Capacity Sizing Guidelines
- Keep at least 30 percent unused space to prevent vSAN from rebalancing the storage load. vSAN rebalances the components across the cluster whenever the consumption on a single capacity device reaches 80 percent or more. The rebalance operation might impact the performance of applications. To avoid these issues, keep storage consumption to less than 70 percent.
- Plan extra capacity to handle any potential failure or replacement of capacity devices, disk groups, and hosts. When a capacity device is not reachable, vSAN recovers the components from another device in the cluster. When a flash cache device fails or is removed, vSAN recovers the components from the entire disk group.

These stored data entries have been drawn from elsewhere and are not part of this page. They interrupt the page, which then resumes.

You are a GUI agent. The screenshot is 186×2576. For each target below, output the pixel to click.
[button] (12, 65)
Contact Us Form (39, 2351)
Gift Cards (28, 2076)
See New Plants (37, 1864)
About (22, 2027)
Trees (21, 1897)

- Reserve extra capacity to make sure that vSAN recovers components after a host failure or when a host enters maintenance mode. For example, provision hosts with enough capacity so that you have sufficient free capacity left for components to rebuild after a host failure or during maintenance. This extra space is important when you have more than three hosts, so you have sufficient free capacity to rebuild the failed components. If a host fails, the rebuilding takes place on the storage available on another host, so that another failure can be tolerated. However, in a three-host cluster, vSAN does not perform the rebuild operation if the Primary level of failures to tolerate is set to 1 because when one host fails, only two hosts remain in the cluster. To tolerate a rebuild after a failure, you must have at least three surviving hosts.
Provide enough temporary storage space for changes in the vSAN VM storage policy. When you dynamically change a VM storage policy, vSAN might create a new RAID tree layout of the object. When vSAN instantiates and synchronizes a new layout, the object might consume extra space temporarily. Keep some temporary storage space in the cluster to handle such changes.
- If you plan to use advanced features, such as software checksum or deduplication and compression, reserve extra capacity to handle the operational overhead.
Considerations for Virtual Machine Objects
When you plan the storage capacity in the vSAN datastore, consider the space required in the datastore for the VM home namespace objects, snapshots, and swap files.
- VM Home Namespace. You can assign a storage policy specifically to the home namespace object for a virtual machine. To prevent unnecessary allocation of capacity and cache storage, vSAN applies only the Primary level of failures to tolerate and the Force provisioning settings from the policy on the VM home namespace. Plan storage space to meet the requirements for a storage policy assigned to a VM Home Namespace whose Primary level of failures to tolerate is greater than 0.
- Snapshots. Delta devices inherit the policy of the base VMDK file. Plan extra space according to the expected size and number of snapshots, and to the settings in the vSAN storage policies.
The space that is required might be different. Its size depends on how often the virtual machine changes data and how long a snapshot is attached to the virtual machine.
- Swap files. vSAN uses an individual storage policy for the swap files of virtual machines. The policy tolerates a single failure, defines no striping and read cache reservation, and enables force provisioning.